API Response Format¶

{
  "results": [
    {
      "doc_id": "architecture/adr/001-hybrid-modular-ddd.md",
      "title": "Hybrid Modular DDD",
      "snippet": "MBPanel uses a hybrid modular Domain-Driven Design...",
      "score": 0.92,
      "metadata": {
        "type": "adr",
        "title": "Hybrid Modular DDD"
      }
    }
  ],
  "total": 5,
  "query": "domain driven design",
  "search_type": "semantic"
}

Query Tips¶

Best Practices¶

Use natural language: Ask questions like you would to a colleague
✅ "How do we handle authentication for external APIs?"
❌ "authentication api external"
Be specific: Include relevant context
✅ "PostgreSQL connection pooling for high traffic"
❌ "database"
Include the operation: Say what you want to know
✅ "How to create sites with custom domains"
❌ "sites custom domains"
Try variations: If one query doesn't work, rephrase
"multi-tenancy implementation" → "how we handle multiple tenants"

Example Queries¶

Query	Finds
"How do we handle authentication?"	JWT, session, auth middleware docs
"database architecture decisions"	ADRs about PostgreSQL, caching
"multi-tenancy implementation"	Architecture docs on team isolation
"site creation workflow"	Sites domain, PRDs, implementation docs
"backup scheduling strategy"	Backups domain, tasks, Celery docs
"error tracking and logging"	Observability docs, error tracker
"CI/CD pipeline for deployments"	Architecture ADRs, GitHub Actions

Troubleshooting¶

No Results Found¶

Problem: Search returns empty results

Solutions: 1. Reindex the docs: make docs-semantic-index 2. Check Qdrant is running: docker ps | grep qdrant 3. Verify index has documents:

curl http://localhost:6333/collections/docs | jq '.result.points_count'

Slow Search Performance¶

Problem: First search is slow, subsequent searches are fast

Cause: Model lazy-loads on first use (screenshot-transformers downloads model)

Solution: First search will be slower (~2-3 seconds), subsequent searches are fast (~100ms)

Connection Errors¶

Problem: "Qdrant connection failed" or "Service unavailable"

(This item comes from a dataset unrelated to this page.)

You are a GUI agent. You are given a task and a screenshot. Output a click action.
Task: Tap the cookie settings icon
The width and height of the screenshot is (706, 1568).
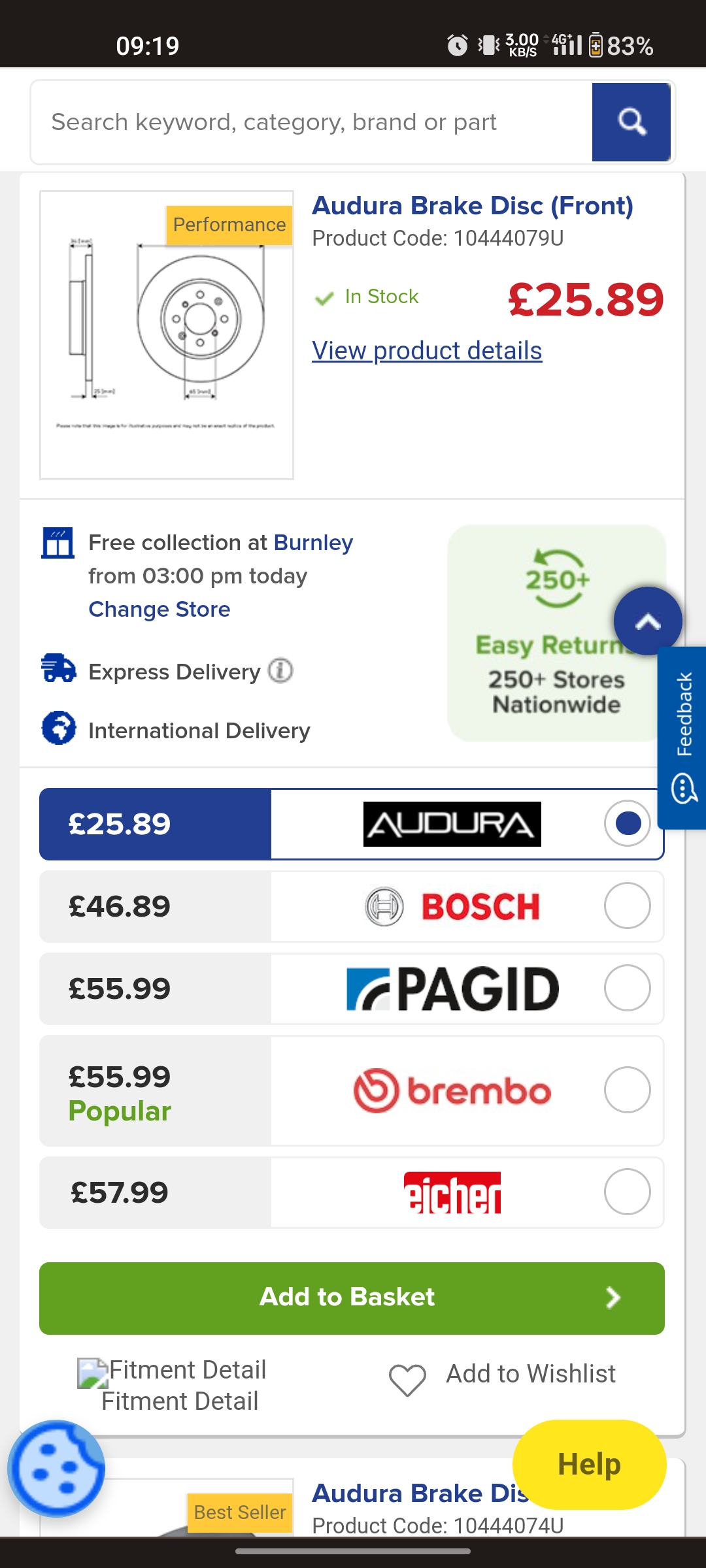tap(56, 1469)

Solutions: 1. Start Qdrant: docker compose up qdrant -d 2. Check Qdrant health: curl http://localhost:6333/ 3. Check container logs: docker compose logs qdrant

Empty Index¶

Problem: "Semantic search index is empty"

Solution: Run indexing:

# Rebuild from scratch
make docs-semantic-rebuild

# Or via CLI
python -m tools.docs.cli semantic-index --force

Technical Details¶

Model Configuration¶

Parameter	Value
Model	sentence-transformers/all-MiniLM-L6-v2
Embedding Dimension	384
Similarity Metric	Cosine similarity
Max Query Length	500 characters
Max Results	50 (default: 5)

Vector Database¶

Parameter	Value
Database	Qdrant v1.7.4
Collection Name	docs
Port	6333 (internal), 56333 (external)
Persistence	Docker volume: qdrant_data

Performance Benchmarks¶

Operation	Target
Embedding 100 texts	<100ms
Search (1000 docs)	<100ms
Search (10000 docs)	<500ms
Indexing (1000 docs)	<30s

Architecture¶

┌─────────────────┐      ┌──────────────┐      ┌─────────┐
│  CLI / Agent    │─────▶│ Semantic     │─────▶│ Qdrant  │
│  (user input)   │      │ SearchEngine │      │ Vector  │
└─────────────────┘      └──────────────┘      │ DB      │
                                                        │
                              ┌──────────────┐         │
                              │ Embedding    │◀────────┘
                              │ Generator    │
                              └──────────────┘

Query Input: User provides query via CLI, Python API, or REST API
Embedding: Query is converted to 384-dimensional vector
Search: Qdrant finds similar vectors using cosine similarity
Results: Ranked results returned with relevance scores